== Supplied records ==
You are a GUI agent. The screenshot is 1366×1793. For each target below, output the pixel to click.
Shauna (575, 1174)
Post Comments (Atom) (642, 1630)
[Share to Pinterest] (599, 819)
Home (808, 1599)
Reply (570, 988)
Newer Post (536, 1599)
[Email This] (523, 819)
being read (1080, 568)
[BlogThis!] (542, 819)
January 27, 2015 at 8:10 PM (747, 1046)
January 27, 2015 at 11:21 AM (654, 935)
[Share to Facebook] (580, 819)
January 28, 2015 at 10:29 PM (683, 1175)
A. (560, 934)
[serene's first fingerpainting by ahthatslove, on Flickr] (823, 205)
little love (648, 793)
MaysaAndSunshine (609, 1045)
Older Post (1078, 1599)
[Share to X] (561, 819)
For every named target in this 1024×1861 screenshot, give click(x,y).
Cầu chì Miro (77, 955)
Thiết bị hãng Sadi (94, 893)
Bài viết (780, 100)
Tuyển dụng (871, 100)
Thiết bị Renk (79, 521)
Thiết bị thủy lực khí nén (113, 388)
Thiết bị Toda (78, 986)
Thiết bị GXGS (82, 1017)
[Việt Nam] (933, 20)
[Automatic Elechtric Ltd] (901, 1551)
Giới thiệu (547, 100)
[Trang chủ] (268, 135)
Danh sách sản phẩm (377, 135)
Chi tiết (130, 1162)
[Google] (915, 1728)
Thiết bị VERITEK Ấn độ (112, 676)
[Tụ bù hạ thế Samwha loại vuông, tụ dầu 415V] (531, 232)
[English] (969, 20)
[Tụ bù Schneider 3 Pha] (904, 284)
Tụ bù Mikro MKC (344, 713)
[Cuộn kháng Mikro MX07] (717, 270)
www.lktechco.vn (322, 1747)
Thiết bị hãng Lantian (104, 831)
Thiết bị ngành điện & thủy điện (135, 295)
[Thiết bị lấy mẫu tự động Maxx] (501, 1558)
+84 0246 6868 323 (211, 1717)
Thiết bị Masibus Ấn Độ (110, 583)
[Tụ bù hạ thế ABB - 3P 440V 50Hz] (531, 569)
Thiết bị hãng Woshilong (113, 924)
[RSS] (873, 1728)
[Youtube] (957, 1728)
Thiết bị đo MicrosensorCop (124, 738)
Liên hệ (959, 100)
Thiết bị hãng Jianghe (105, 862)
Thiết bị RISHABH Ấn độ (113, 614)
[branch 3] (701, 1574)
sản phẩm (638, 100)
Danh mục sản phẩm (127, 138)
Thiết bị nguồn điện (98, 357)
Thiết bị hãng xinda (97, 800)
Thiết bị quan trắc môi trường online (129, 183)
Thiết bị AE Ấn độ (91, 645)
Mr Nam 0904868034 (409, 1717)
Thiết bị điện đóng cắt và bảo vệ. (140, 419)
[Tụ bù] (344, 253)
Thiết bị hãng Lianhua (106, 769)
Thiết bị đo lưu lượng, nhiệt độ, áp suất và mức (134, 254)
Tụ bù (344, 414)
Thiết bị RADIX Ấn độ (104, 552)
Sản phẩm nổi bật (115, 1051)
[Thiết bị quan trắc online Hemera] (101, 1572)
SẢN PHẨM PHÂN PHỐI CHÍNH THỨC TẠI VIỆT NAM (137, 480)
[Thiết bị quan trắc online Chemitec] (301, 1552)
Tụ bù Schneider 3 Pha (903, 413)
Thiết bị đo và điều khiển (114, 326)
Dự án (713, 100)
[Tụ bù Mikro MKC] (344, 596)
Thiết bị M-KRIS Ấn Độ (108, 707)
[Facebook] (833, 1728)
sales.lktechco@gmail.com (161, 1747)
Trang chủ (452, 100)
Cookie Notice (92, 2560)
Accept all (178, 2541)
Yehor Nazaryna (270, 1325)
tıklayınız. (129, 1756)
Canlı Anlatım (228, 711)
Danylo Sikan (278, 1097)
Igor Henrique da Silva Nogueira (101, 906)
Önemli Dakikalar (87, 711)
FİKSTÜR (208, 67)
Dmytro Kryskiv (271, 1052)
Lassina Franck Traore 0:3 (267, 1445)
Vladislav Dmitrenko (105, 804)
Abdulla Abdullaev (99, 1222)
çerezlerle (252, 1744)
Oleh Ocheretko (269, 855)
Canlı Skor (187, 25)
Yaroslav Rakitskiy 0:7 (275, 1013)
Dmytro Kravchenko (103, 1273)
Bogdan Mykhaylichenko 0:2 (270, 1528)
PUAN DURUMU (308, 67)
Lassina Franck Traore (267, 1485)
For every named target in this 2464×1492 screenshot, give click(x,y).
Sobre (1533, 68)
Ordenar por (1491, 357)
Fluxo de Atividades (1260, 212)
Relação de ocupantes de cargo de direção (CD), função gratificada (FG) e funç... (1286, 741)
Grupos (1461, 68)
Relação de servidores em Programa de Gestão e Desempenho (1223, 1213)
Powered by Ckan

== Problem to work on ==
Using the records above, set down exactly the lines from the one with "Thiết bị hãng xinda (97, 800)" through the one with "Sản phẩm nổi bật (115, 1051)", inclusive, and nothing more.

== Answer area ==
Thiết bị hãng xinda (97, 800)
Thiết bị quan trắc môi trường online (129, 183)
Thiết bị AE Ấn độ (91, 645)
Mr Nam 0904868034 (409, 1717)
Thiết bị điện đóng cắt và bảo vệ. (140, 419)
[Tụ bù] (344, 253)
Thiết bị hãng Lianhua (106, 769)
Thiết bị đo lưu lượng, nhiệt độ, áp suất và mức (134, 254)
Tụ bù (344, 414)
Thiết bị RADIX Ấn độ (104, 552)
Sản phẩm nổi bật (115, 1051)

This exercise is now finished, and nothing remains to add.